Wajib perhatian terhadap perkara ini karena ini adalah kalimat yang agung. Kalimat ini adalah penyelamat dari neraka bagi orang yang merealisasikannya. Agama ini, dari awal sampai akhir, seluruhnya dibangun di atas kalimat ini. Dakwah para rasul dan kitab-kitab suci yang diturunkan, seluruhnya dibangun di atas asas kalimat ini. 

٥- تَفۡسِيرُ أَهۡلِ السُّنَّةِ وَالۡجَمَاعَةِ: 

5. Tafsir ahli sunah waljamaah. 

أَنَّ (لَا إِلَٰهَ إِلَّا اللهُ) مَعۡنَاهَا: لَا مَعۡبُودَ بِحَقٍّ إِلَّا اللهُ، لِأَنَّ الۡمَعۡبُودَاتِ كَثِيرَةٌ. وَلَكِنَّ الۡمَعۡبُودَ بِحَقٍّ هُوَ اللهُ وَحۡدَهُ، وَمَا سِوَاهُ فَعِبَادَتُهُ بَاطِلَةٌ كَمَا قَالَ اللهُ تَعَالَى: ﴿ذَٰلِكَ بِأَنَّ ٱللَّهَ هُوَ ٱلۡحَقُّ وَأَنَّ مَا يَدۡعُونَ مِن دُونِهِۦ هُوَ ٱلۡبَـٰطِلُ وَأَنَّ ٱللَّهَ هُوَ ٱلۡعَلِىُّ ٱلۡكَبِيرُ﴾ [الحج: ٦٢]. 

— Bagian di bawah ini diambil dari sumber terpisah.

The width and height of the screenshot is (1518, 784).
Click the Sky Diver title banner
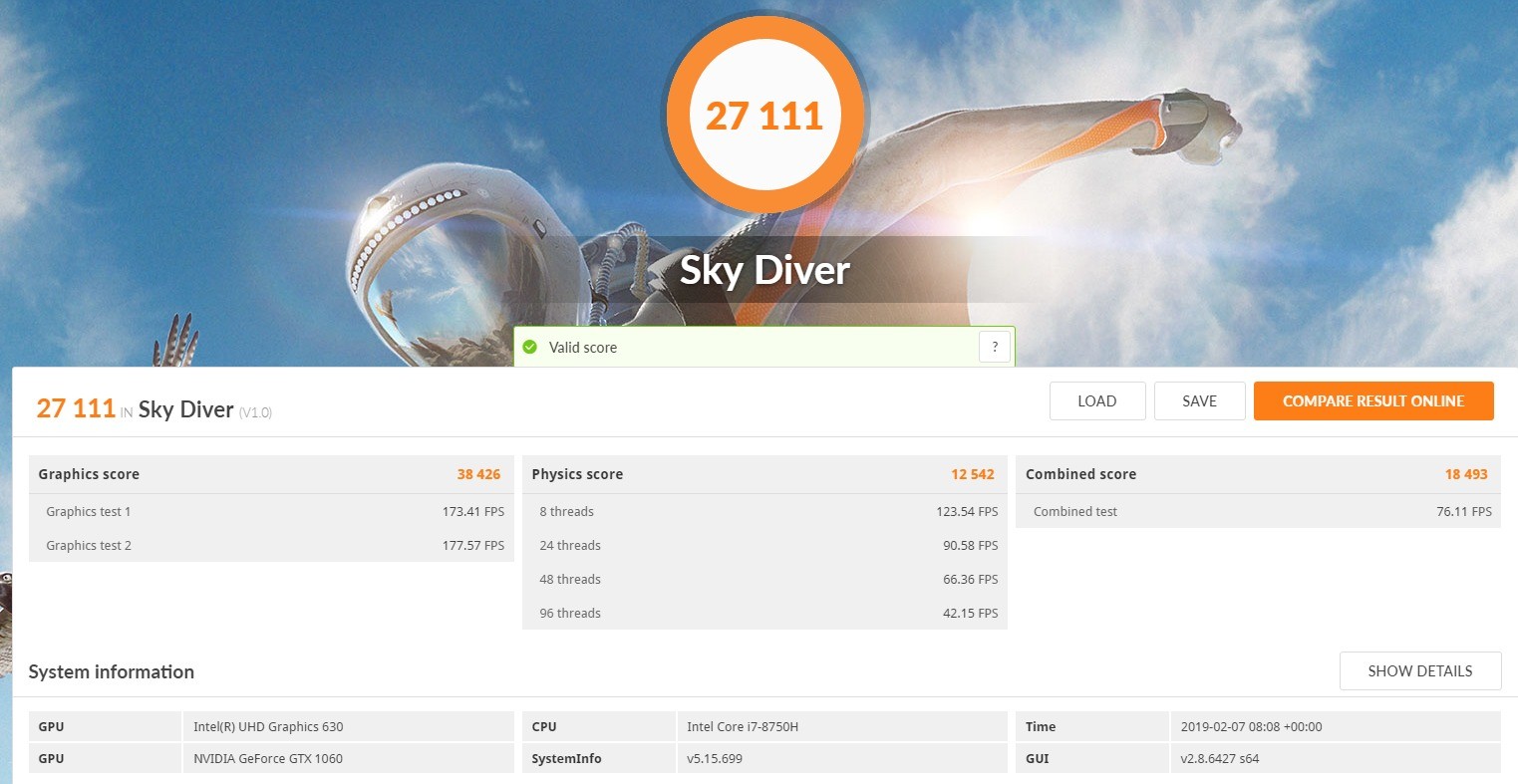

Bahwa makna “laa ilaaha illallaah” adalah tidak ada yang disembah dengan benar kecuali Allah. Karena sesembahan itu banyak, akan tetapi yang diibadahi dengan benar adalah Allah semata. Adapun yang selain Dia, maka peribadahan kepadanya adalah batil, sebagaimana firman Allah taala, “Yang demikian itu, karena Allah adalah yang berhak diibadahi dan bahwa sesembahan yang diseru selain Dia adalah batil, dan sesungguhnya Allah adalah yang Mahatinggi lagi Mahabesar.” (QS. Al-Hajj: 62).